■ **What is asked**
Copy out every line of the listing below, word for word.

<<<<

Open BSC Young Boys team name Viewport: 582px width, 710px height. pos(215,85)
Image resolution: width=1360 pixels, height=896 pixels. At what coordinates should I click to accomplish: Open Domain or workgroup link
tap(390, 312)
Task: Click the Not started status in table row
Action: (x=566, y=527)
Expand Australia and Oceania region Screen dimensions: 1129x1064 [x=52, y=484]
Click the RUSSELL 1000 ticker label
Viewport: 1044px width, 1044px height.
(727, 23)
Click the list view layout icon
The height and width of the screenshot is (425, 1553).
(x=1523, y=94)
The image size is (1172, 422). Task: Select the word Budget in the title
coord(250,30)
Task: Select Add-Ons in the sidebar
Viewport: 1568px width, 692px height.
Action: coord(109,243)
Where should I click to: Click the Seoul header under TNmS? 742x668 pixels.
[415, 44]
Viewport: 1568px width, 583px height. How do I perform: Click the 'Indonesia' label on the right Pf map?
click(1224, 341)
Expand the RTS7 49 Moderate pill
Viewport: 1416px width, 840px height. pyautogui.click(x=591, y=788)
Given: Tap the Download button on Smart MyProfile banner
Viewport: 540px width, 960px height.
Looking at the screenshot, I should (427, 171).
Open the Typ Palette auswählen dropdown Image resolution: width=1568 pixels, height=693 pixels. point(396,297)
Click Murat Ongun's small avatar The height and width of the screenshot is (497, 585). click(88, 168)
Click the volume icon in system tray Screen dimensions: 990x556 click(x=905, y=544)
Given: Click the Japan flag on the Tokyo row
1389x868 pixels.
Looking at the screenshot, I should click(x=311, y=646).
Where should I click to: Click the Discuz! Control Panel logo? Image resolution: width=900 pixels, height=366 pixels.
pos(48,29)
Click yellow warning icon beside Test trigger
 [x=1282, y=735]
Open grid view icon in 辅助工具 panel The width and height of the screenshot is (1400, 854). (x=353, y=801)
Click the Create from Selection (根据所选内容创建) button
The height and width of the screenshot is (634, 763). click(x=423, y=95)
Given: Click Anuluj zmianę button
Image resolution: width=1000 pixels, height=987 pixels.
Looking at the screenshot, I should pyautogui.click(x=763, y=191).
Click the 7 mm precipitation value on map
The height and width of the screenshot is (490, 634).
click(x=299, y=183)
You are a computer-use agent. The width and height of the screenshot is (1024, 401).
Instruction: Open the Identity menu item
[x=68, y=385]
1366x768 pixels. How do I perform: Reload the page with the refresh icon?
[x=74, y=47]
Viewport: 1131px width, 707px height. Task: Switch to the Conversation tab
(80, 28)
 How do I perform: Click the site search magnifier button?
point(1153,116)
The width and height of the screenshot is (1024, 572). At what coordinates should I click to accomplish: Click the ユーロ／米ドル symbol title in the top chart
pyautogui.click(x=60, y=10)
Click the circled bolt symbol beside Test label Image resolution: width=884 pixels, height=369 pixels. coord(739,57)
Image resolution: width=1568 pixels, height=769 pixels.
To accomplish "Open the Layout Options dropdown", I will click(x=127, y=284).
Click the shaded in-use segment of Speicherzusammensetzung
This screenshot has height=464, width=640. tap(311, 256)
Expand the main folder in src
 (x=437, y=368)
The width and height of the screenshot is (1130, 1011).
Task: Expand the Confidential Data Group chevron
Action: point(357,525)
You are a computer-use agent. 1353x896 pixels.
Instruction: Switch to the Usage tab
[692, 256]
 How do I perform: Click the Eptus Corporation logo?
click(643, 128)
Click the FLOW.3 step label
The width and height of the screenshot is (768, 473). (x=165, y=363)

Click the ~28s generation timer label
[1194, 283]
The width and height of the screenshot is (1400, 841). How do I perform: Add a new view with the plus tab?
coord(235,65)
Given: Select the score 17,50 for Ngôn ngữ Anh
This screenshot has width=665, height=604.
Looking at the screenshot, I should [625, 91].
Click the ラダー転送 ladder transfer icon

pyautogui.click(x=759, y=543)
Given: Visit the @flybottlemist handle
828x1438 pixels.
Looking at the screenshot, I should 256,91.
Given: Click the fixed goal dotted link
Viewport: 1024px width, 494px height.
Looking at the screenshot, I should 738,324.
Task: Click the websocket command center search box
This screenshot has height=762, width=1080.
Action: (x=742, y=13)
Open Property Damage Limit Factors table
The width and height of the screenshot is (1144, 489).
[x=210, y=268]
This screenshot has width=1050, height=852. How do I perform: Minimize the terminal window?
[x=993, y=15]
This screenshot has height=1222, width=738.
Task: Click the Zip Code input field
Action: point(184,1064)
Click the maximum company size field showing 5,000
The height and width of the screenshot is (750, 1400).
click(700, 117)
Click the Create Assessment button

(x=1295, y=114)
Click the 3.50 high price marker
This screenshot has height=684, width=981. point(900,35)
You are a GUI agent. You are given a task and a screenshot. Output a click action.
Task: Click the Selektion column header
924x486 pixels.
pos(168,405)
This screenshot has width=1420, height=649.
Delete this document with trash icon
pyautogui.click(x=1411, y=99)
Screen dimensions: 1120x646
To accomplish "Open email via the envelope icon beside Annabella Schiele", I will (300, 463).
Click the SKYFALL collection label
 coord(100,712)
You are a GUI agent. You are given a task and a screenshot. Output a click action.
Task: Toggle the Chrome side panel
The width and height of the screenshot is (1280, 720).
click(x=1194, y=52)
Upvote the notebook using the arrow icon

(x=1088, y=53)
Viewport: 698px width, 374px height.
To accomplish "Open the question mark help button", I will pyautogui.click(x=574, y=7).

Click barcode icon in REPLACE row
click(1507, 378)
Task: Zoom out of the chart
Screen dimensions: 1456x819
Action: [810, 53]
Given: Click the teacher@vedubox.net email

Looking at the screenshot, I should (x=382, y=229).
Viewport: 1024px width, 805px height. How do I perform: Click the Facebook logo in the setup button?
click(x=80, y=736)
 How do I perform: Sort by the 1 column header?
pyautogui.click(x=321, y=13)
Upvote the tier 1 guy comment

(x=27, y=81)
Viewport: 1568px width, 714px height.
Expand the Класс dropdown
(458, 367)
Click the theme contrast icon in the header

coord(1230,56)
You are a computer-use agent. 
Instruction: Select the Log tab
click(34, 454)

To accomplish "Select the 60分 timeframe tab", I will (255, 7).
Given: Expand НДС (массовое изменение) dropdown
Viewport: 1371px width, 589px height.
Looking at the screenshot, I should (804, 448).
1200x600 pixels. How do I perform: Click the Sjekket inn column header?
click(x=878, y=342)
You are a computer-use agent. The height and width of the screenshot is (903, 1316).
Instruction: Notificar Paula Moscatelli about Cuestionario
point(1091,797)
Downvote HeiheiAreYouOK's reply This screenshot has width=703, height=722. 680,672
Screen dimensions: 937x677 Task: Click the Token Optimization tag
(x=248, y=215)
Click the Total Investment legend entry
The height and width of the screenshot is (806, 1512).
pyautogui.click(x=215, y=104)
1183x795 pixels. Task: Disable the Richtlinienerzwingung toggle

>>>>

■ **Answer to this task**
Open BSC Young Boys team name Viewport: 582px width, 710px height. pos(215,85)
Image resolution: width=1360 pixels, height=896 pixels. At what coordinates should I click to accomplish: Open Domain or workgroup link
tap(390, 312)
Task: Click the Not started status in table row
Action: (x=566, y=527)
Expand Australia and Oceania region Screen dimensions: 1129x1064 [x=52, y=484]
Click the RUSSELL 1000 ticker label
Viewport: 1044px width, 1044px height.
(727, 23)
Click the list view layout icon
The height and width of the screenshot is (425, 1553).
(x=1523, y=94)
The image size is (1172, 422). Task: Select the word Budget in the title
coord(250,30)
Task: Select Add-Ons in the sidebar
Viewport: 1568px width, 692px height.
Action: coord(109,243)
Where should I click to: Click the Seoul header under TNmS? 742x668 pixels.
[415, 44]
Viewport: 1568px width, 583px height. How do I perform: Click the 'Indonesia' label on the right Pf map?
click(1224, 341)
Expand the RTS7 49 Moderate pill
Viewport: 1416px width, 840px height. pyautogui.click(x=591, y=788)
Given: Tap the Download button on Smart MyProfile banner
Viewport: 540px width, 960px height.
Looking at the screenshot, I should (427, 171).
Open the Typ Palette auswählen dropdown Image resolution: width=1568 pixels, height=693 pixels. point(396,297)
Click Murat Ongun's small avatar The height and width of the screenshot is (497, 585). click(88, 168)
Click the volume icon in system tray Screen dimensions: 990x556 click(x=905, y=544)
Given: Click the Japan flag on the Tokyo row
1389x868 pixels.
Looking at the screenshot, I should click(x=311, y=646).
Where should I click to: Click the Discuz! Control Panel logo? Image resolution: width=900 pixels, height=366 pixels.
pos(48,29)
Click yellow warning icon beside Test trigger
 [x=1282, y=735]
Open grid view icon in 辅助工具 panel The width and height of the screenshot is (1400, 854). (x=353, y=801)
Click the Create from Selection (根据所选内容创建) button
The height and width of the screenshot is (634, 763). click(x=423, y=95)
Given: Click Anuluj zmianę button
Image resolution: width=1000 pixels, height=987 pixels.
Looking at the screenshot, I should pyautogui.click(x=763, y=191).
Click the 7 mm precipitation value on map
The height and width of the screenshot is (490, 634).
click(x=299, y=183)
You are a computer-use agent. The width and height of the screenshot is (1024, 401).
Instruction: Open the Identity menu item
[x=68, y=385]
1366x768 pixels. How do I perform: Reload the page with the refresh icon?
[x=74, y=47]
Viewport: 1131px width, 707px height. Task: Switch to the Conversation tab
(80, 28)
 How do I perform: Click the site search magnifier button?
point(1153,116)
The width and height of the screenshot is (1024, 572). At what coordinates should I click to accomplish: Click the ユーロ／米ドル symbol title in the top chart
pyautogui.click(x=60, y=10)
Click the circled bolt symbol beside Test label Image resolution: width=884 pixels, height=369 pixels. coord(739,57)
Image resolution: width=1568 pixels, height=769 pixels.
To accomplish "Open the Layout Options dropdown", I will click(x=127, y=284).
Click the shaded in-use segment of Speicherzusammensetzung
This screenshot has height=464, width=640. tap(311, 256)
Expand the main folder in src
 (x=437, y=368)
The width and height of the screenshot is (1130, 1011).
Task: Expand the Confidential Data Group chevron
Action: point(357,525)
You are a computer-use agent. 1353x896 pixels.
Instruction: Switch to the Usage tab
[692, 256]
 How do I perform: Click the Eptus Corporation logo?
click(643, 128)
Click the FLOW.3 step label
The width and height of the screenshot is (768, 473). (x=165, y=363)

Click the ~28s generation timer label
[1194, 283]
The width and height of the screenshot is (1400, 841). How do I perform: Add a new view with the plus tab?
coord(235,65)
Given: Select the score 17,50 for Ngôn ngữ Anh
This screenshot has width=665, height=604.
Looking at the screenshot, I should [625, 91].
Click the ラダー転送 ladder transfer icon

pyautogui.click(x=759, y=543)
Given: Visit the @flybottlemist handle
828x1438 pixels.
Looking at the screenshot, I should 256,91.
Given: Click the fixed goal dotted link
Viewport: 1024px width, 494px height.
Looking at the screenshot, I should 738,324.
Task: Click the websocket command center search box
This screenshot has height=762, width=1080.
Action: (x=742, y=13)
Open Property Damage Limit Factors table
The width and height of the screenshot is (1144, 489).
[x=210, y=268]
This screenshot has width=1050, height=852. How do I perform: Minimize the terminal window?
[x=993, y=15]
This screenshot has height=1222, width=738.
Task: Click the Zip Code input field
Action: point(184,1064)
Click the maximum company size field showing 5,000
The height and width of the screenshot is (750, 1400).
click(700, 117)
Click the Create Assessment button

(x=1295, y=114)
Click the 3.50 high price marker
This screenshot has height=684, width=981. point(900,35)
You are a GUI agent. You are given a task and a screenshot. Output a click action.
Task: Click the Selektion column header
924x486 pixels.
pos(168,405)
This screenshot has width=1420, height=649.
Delete this document with trash icon
pyautogui.click(x=1411, y=99)
Screen dimensions: 1120x646
To accomplish "Open email via the envelope icon beside Annabella Schiele", I will (300, 463).
Click the SKYFALL collection label
 coord(100,712)
You are a GUI agent. You are given a task and a screenshot. Output a click action.
Task: Toggle the Chrome side panel
The width and height of the screenshot is (1280, 720).
click(x=1194, y=52)
Upvote the notebook using the arrow icon

(x=1088, y=53)
Viewport: 698px width, 374px height.
To accomplish "Open the question mark help button", I will pyautogui.click(x=574, y=7).

Click barcode icon in REPLACE row
click(1507, 378)
Task: Zoom out of the chart
Screen dimensions: 1456x819
Action: [810, 53]
Given: Click the teacher@vedubox.net email

Looking at the screenshot, I should (x=382, y=229).
Viewport: 1024px width, 805px height. How do I perform: Click the Facebook logo in the setup button?
click(x=80, y=736)
 How do I perform: Sort by the 1 column header?
pyautogui.click(x=321, y=13)
Upvote the tier 1 guy comment

(x=27, y=81)
Viewport: 1568px width, 714px height.
Expand the Класс dropdown
(458, 367)
Click the theme contrast icon in the header

coord(1230,56)
You are a computer-use agent. 
Instruction: Select the Log tab
click(34, 454)

To accomplish "Select the 60分 timeframe tab", I will (255, 7).
Given: Expand НДС (массовое изменение) dropdown
Viewport: 1371px width, 589px height.
Looking at the screenshot, I should (804, 448).
1200x600 pixels. How do I perform: Click the Sjekket inn column header?
click(x=878, y=342)
You are a computer-use agent. The height and width of the screenshot is (903, 1316).
Instruction: Notificar Paula Moscatelli about Cuestionario
point(1091,797)
Downvote HeiheiAreYouOK's reply This screenshot has width=703, height=722. 680,672
Screen dimensions: 937x677 Task: Click the Token Optimization tag
(x=248, y=215)
Click the Total Investment legend entry
The height and width of the screenshot is (806, 1512).
pyautogui.click(x=215, y=104)
1183x795 pixels. Task: Disable the Richtlinienerzwingung toggle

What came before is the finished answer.